Here we will find AKT conformations that best satisfy the A site XLs.

In [22]:
import pandas as pd
from pathlib import Path
import IMP
import IMP.rmf
import RMF
import pandas as pd
import IMP.atom
import numpy as np
import matplotlib.pyplot as plt
import seaborn as sns
sns.set_theme()
import math

IMP.set_log_level(IMP.SILENT)

In [23]:
a_xl_file = Path(Path.home(), "Documents/mtorc2/data/xlms/csvs/a_site.csv")
mtorc_pdb_file = Path(Path.home(), "Documents/mtorc2/data/models/submission_3/136_2_1/cluster.0/cluster_center_model.pdb")
akt_pdb_dir = Path("../data/pdbs_align")
akt_rot_pdb_dir = Path("../data/pdbs_rot")

In [24]:
xl_df = pd.read_csv(Path(Path.home(), "Documents/mtorc2/data/xlms/csvs/a_site.csv"))
xl_df.head()

Unnamed: 0,prot1,res1,prot2,res2
0,AKT1,182,RICTOR,516
1,AKT1,189,MTOR,533
2,AKT1,276,RICTOR,800
3,MTOR,42,AKT1,284
4,MTOR,1256,AKT1,420


In [25]:
m_mtorc = IMP.Model()
h_mtorc = IMP.atom.read_pdb(str(mtorc_pdb_file), m_mtorc, IMP.atom.AllPDBSelector())

In [26]:
# Get all PDB files in the directory
pdb_files = list()
for pdb_file in Path(akt_pdb_dir).glob("*.pdb"):
    pdb_files.append(pdb_file)

for pdb_file in Path(akt_rot_pdb_dir).glob("*.pdb"):
    pdb_files.append(pdb_file)

akt_ms, akt_hs = list(), list()
for pdb_file in pdb_files:
    m_akt = IMP.Model()
    h_akt = IMP.atom.read_pdb(str(pdb_file), m_akt)
    akt_ms.append(m_akt)
    akt_hs.append(h_akt)





In [27]:
# Initialize new columns in the dataframe
xl_df['min_distance'] = np.inf
xl_df['best_akt_model'] = -1

chain_dict = {"MTOR": "A", "RICTOR": "B", "MLST8": "C", "MSIN1": "D", "AKT1": "E"}

# Function to calculate distance between two residues
def calculate_xl_distance(h1, h2, chain1, res1, chain2, res2):
    """Calculate distance between CA atoms of two residues"""
    try:
        # Get CA atoms for both residues
        sel1 = IMP.atom.Selection(h1, chain_id=chain1, residue_index=res1, atom_type=IMP.atom.AT_CA)
        sel2 = IMP.atom.Selection(h2, chain_id=chain2, residue_index=res2, atom_type=IMP.atom.AT_CA)

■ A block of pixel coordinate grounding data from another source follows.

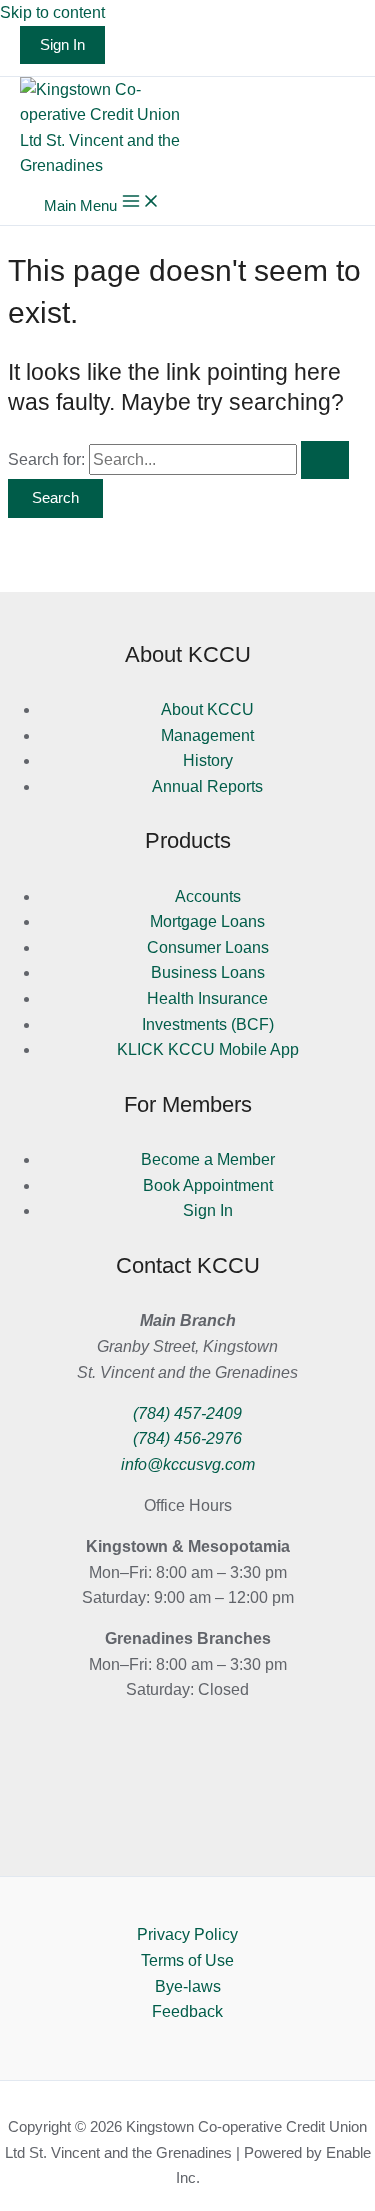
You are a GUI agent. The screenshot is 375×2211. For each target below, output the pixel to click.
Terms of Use (187, 1960)
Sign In (208, 1210)
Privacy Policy (187, 1934)
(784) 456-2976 (187, 1438)
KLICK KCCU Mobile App (208, 1049)
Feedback (187, 2011)
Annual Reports (207, 786)
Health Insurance (207, 998)
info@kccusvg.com (188, 1464)
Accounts (208, 896)
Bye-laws (188, 1986)
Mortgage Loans (207, 921)
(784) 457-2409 (187, 1413)
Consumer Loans (208, 947)
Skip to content (52, 12)
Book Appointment (208, 1185)
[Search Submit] (325, 460)
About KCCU (207, 709)
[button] (62, 45)
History (208, 760)
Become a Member (208, 1159)
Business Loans (208, 972)
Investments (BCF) (208, 1024)
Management (207, 735)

        pids1 = sel1.get_selected_particle_indexes()
        pids2 = sel2.get_selected_particle_indexes()

        if len(pids1) == 0 or len(pids2) == 0:
            return np.inf

        # Get coordinates
        p1 = h1.get_model().get_particle(pids1[0])
        p2 = h2.get_model().get_particle(pids2[0])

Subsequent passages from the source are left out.